Con una convocatoria masiva que reunió a empresas, academia y organismos públicos, se llevó a cabo la Jornada+Energía 2026 en Antofagasta. La instancia, organizada por el Clúster de Energía de Corfo, se consolidó como el epicentro de la discusión sobre los tres pilares que definirán el futuro de la zona: hidrógeno verde, electromovilidad y transición energética. El evento no solo fue un espacio de conferencias, sino una plataforma de networking donde proveedores locales exhibieron innovaciones tecnológicas diseñadas para una industria más sostenible.
Durante la inauguración, el gobernador regional, Ricardo Díaz Cortés, puso énfasis en la urgencia estratégica de estos encuentros. En un escenario internacional marcado por conflictos que afectan el suministro de petróleo, la autoridad señaló que “Antofagasta tiene la oportunidad de liderar la autonomía del país. Hemos ido impulsando un Clúster de Energía que acelere los procesos de economía circular y el desarrollo de renovables. De esta manera podemos anticiparnos y lograr independencia”.

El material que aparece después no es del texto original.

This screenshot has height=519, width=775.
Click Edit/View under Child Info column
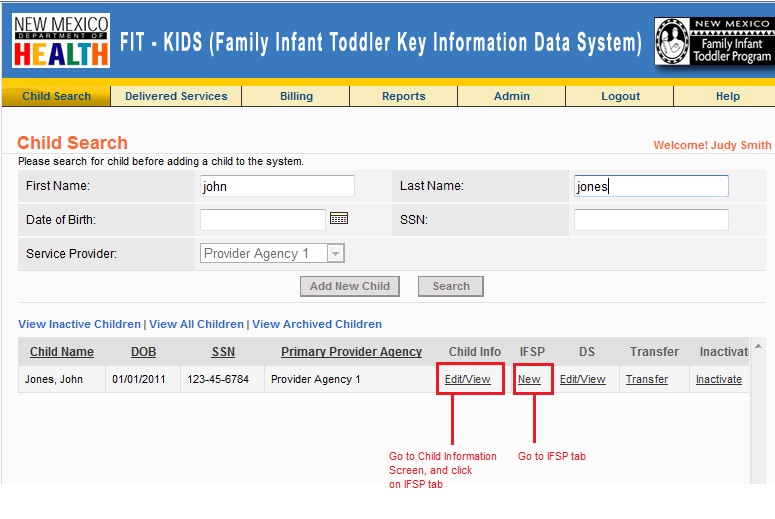point(468,379)
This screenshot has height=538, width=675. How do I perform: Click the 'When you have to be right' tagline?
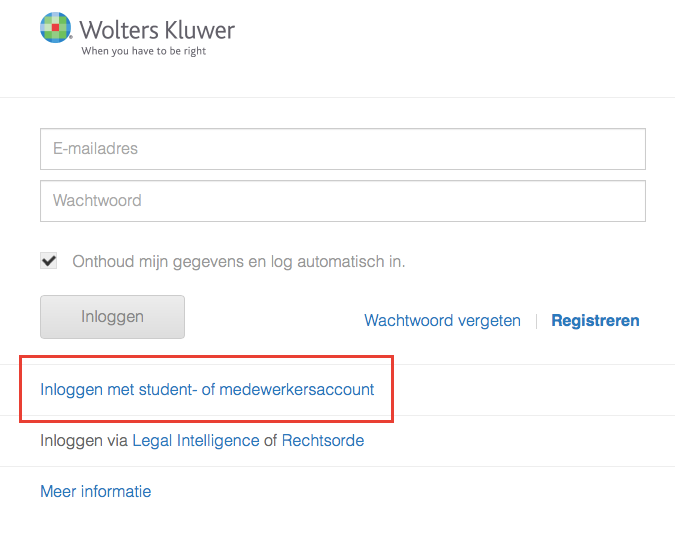click(x=144, y=51)
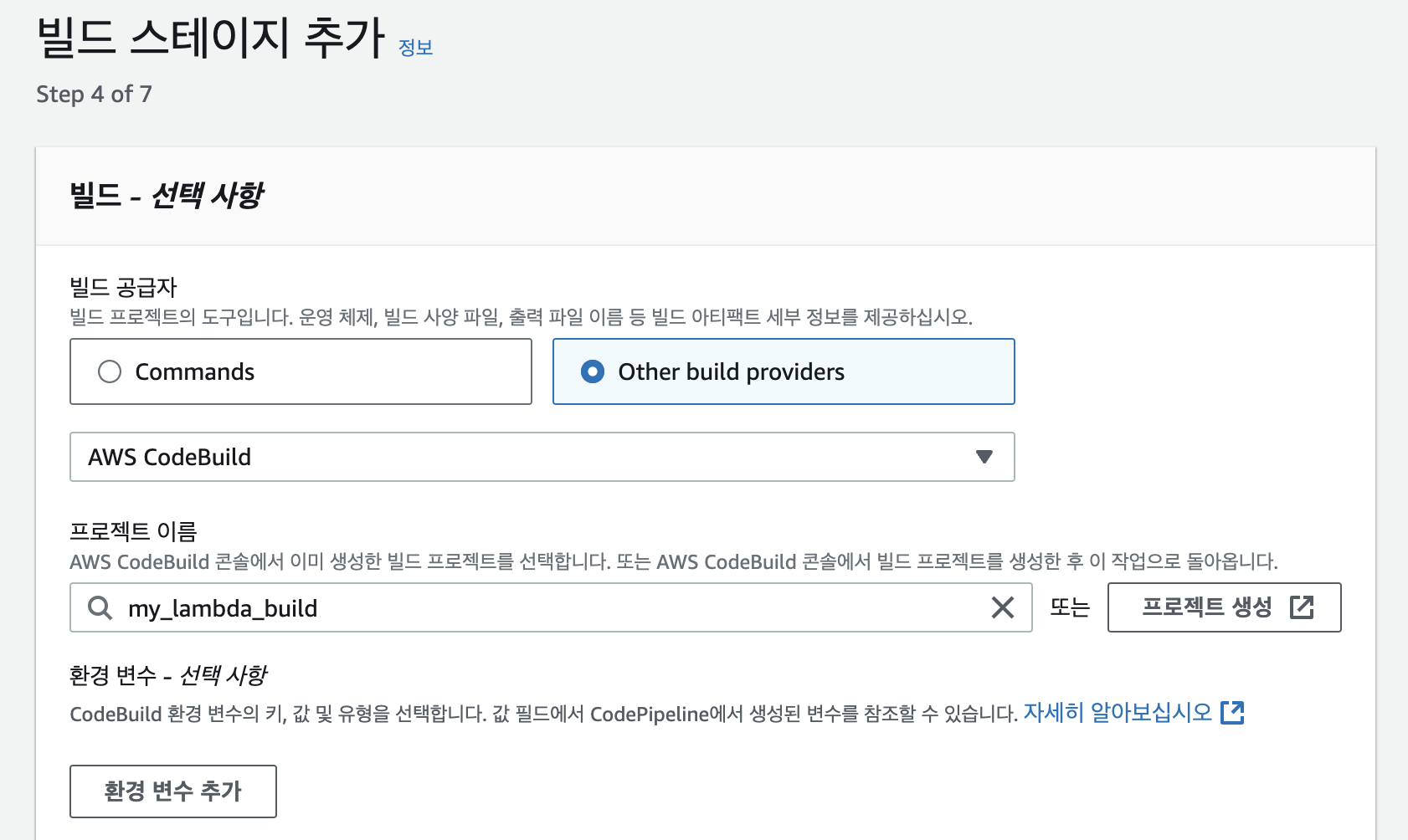Image resolution: width=1408 pixels, height=840 pixels.
Task: Click the Other build providers tile label
Action: pos(732,371)
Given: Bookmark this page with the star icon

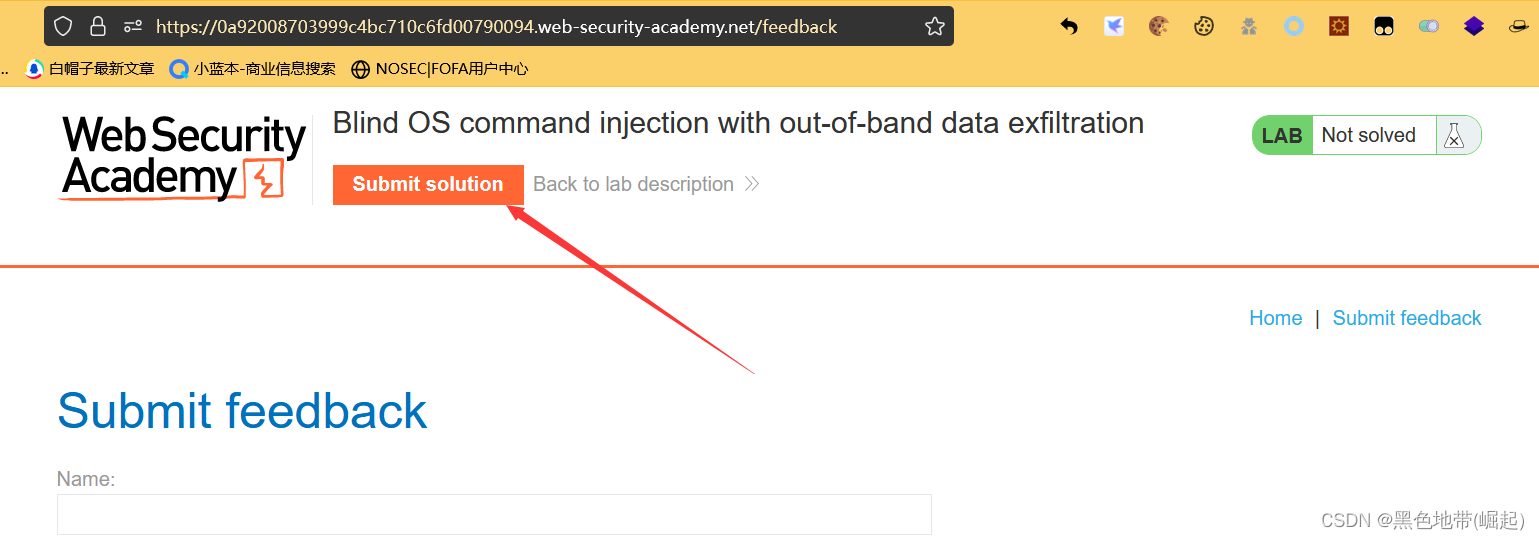Looking at the screenshot, I should pos(934,27).
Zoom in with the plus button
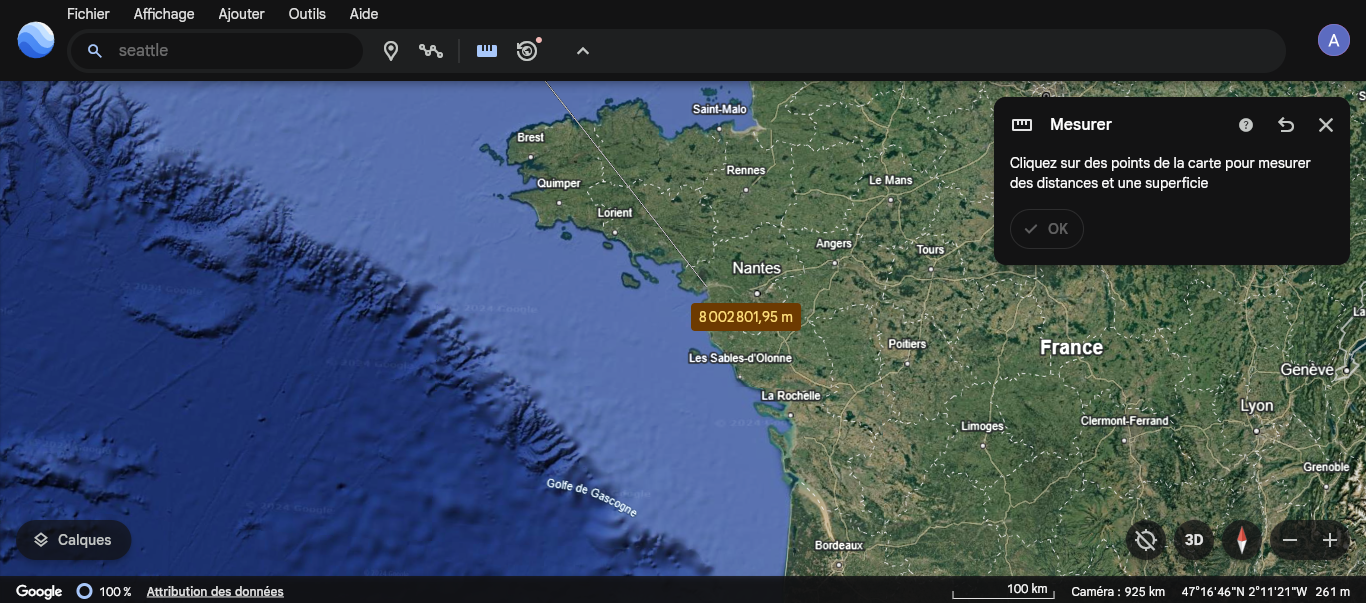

Por su parte, el Comité Corfo Antofagasta, representado por su subdirector Juan Ignacio Zamorano, valoró el impacto de reunir esfuerzos públicos y privados. “La región ya no mira la transición energética como un espectador, sino como un actor activo que integra a emprendedores e innovadores locales en la cadena de valor. El objetivo central es que la riqueza tecnológica y el conocimiento generado en la zona se queden en el territorio, fortaleciendo el empleo y la competitividad regional”, expresó.
Un punto destacado de la jornada fue la participación de estudiantes del Liceo Politécnico de Taltal, quienes representaron el recambio generacional necesario para operar las plantas del futuro. Iván Tapia Ortiz, gestor del Clúster de Energía, manifestó que “vincular a los jóvenes con temáticas como la inteligencia artificial aplicada al sector energético y los proyectos de hidrógeno a escala industrial es fundamental para asegurar que el talento local esté preparado para los desafíos que vienen”.
La actividad contó con el respaldo de instituciones clave como el Centro de Entrenamiento Industrial Minero (CEIM) y el Instituto de Tecnologías Limpias (ITL), además de empresas como Colbún.